● **AUFGABEN**
1. Gib aus dem Text die Passage wortgetreu wieder, die mit „Statt dessen lernen“ beginnt und mit „ein sparsames Volk.“ endet.
2. Stimmen diese Aussagen mit dem Text überein? Beantworte jede mit Ja oder Nein und zitiere die ausschlaggebenden Worte des Textes wörtlich. (a) Die beiden Mädchen an der Rezeption haben jeweils eine eigene Uniform. (b) Die Katze der Organistin heißt „Bach“. (c) Doktor Wingel darf beim Weihnachtsoratorium mitmachen.

● **TEXT**
/---

Statt dessen lernen wir die Belegschaft von skurrilen Menschen kennen, die hier im Schatten einer überdimensionalen Fischkonserve, der letzten Hinterlassenschaft einer Dorschfabrik, den euphorischen Koller der Mitternachtssonne erduldet. Der Hotelier Alfons Abelsen hofft darauf, mit dem nördlichsten Golfplatz der Welt endlich Gäste für die leeren Zimmer herbeizulocken, und übt sich bis dahin, weil er im geschützten Moor keine Baugenehmigung kriegt, im Büro, Golfbälle in ein aufgesperrtes Golfmaul zu schießen. An der Rezeption stehen zwei eigensinnige Mädchen, eins dick, eins dünn, die sich eine Uniform teilen müssen; denn die Norweger sind nicht nur ein reiches, sondern vor allem ein sparsames Volk.

Es gibt auf dieser Lofoteninsel einen verschüchterten Pastor, der einmal im Leben dem norwegischen Königspaar predigen will. Es gibt den alten Fährmann, der dahinsiecht, seit die neue Brücke fertiggestellt wird. Es gibt den Spielmannszug, der mit klingendem Spiel und verzweifeltem Tambourmajor Tag und Nacht für den Wettbewerb in der nächsten großen Stadt übt. Es gibt eine versponnene Organistin mit einer Katze namens "Bach" und eine Postbotin, die für das Guinness-Buch der Rekorde wie besessen Aquarelle malt. Und was hat es mit dem obskuren Frank auf sich, der im Straßenkreuzer vorfährt, um den windzerzausten Männern des Ortes einmal im Jahr neue Toupets zu verpassen? Was ist mit Doktor Wingel, dem Monopolisten der dörflichen Sonnenbank gegen die Winterdepression, der im Sommer auf den Klippen einsam seinen Part für das Weihnachtsoratorium übt, aber nie mitmachen darf? Zu allem Überfluß sind auch noch zwei deutsche Wohnmobiltouristen auf unserer Insel eingefallen und kujonieren die Einheimischen, allesamt große Waljäger, mit dem Begehr, die majestätischen Meeressäuger zu erspähen; keiner mag hier Wale oder Deutsche.

\---

● **VORLIEGENDE DATEN**
/---

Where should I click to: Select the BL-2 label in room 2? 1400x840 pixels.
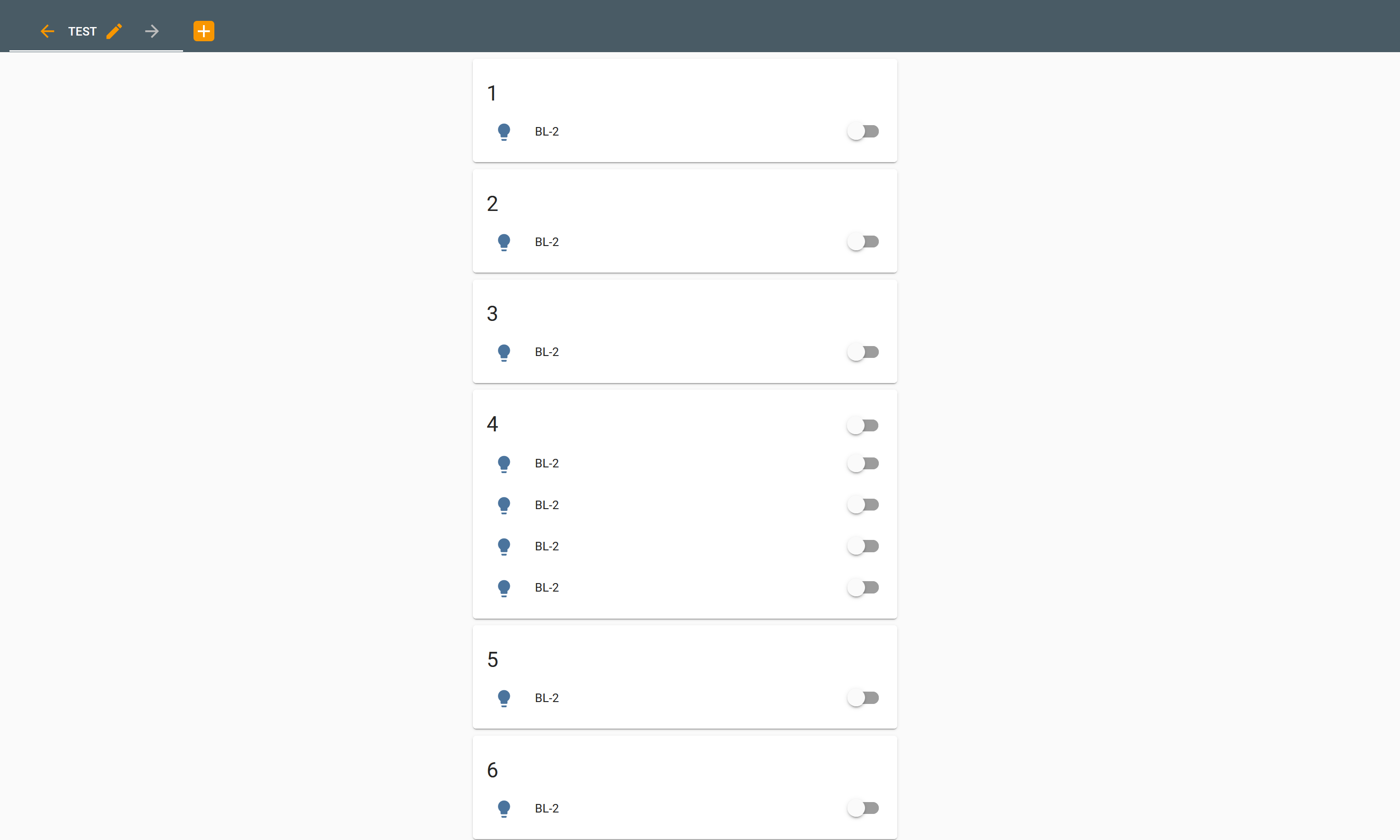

\---
/---

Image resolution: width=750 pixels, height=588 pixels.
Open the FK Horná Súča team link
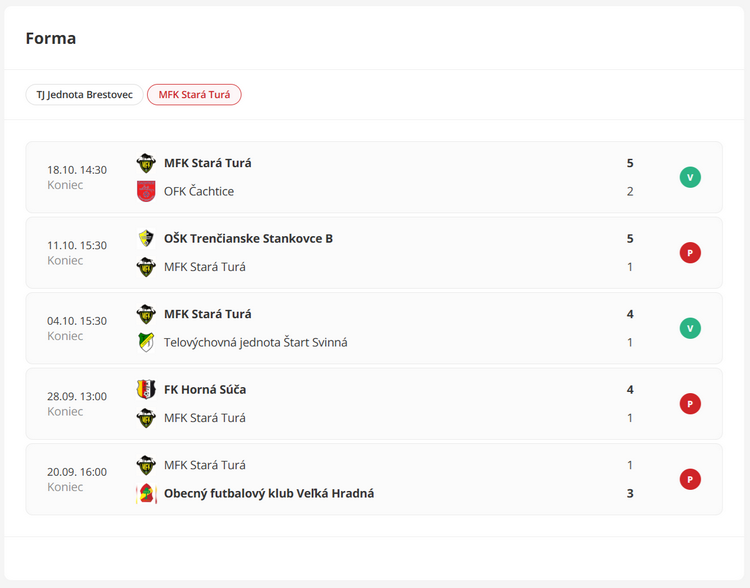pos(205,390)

\---

● **LÖSUNGEN**
1.
Statt dessen lernen wir die Belegschaft von skurrilen Menschen kennen, die hier im Schatten einer überdimensionalen Fischkonserve, der letzten Hinterlassenschaft einer Dorschfabrik, den euphorischen Koller der Mitternachtssonne erduldet. Der Hotelier Alfons Abelsen hofft darauf, mit dem nördlichsten Golfplatz der Welt endlich Gäste für die leeren Zimmer herbeizulocken, und übt sich bis dahin, weil er im geschützten Moor keine Baugenehmigung kriegt, im Büro, Golfbälle in ein aufgesperrtes Golfmaul zu schießen. An der Rezeption stehen zwei eigensinnige Mädchen, eins dick, eins dünn, die sich eine Uniform teilen müssen; denn die Norweger sind nicht nur ein reiches, sondern vor allem ein sparsames Volk.

2.
(a) Nein: „die sich eine Uniform teilen müssen“
(b) Ja: „mit einer Katze namens "Bach"“
(c) Nein: „aber nie mitmachen darf“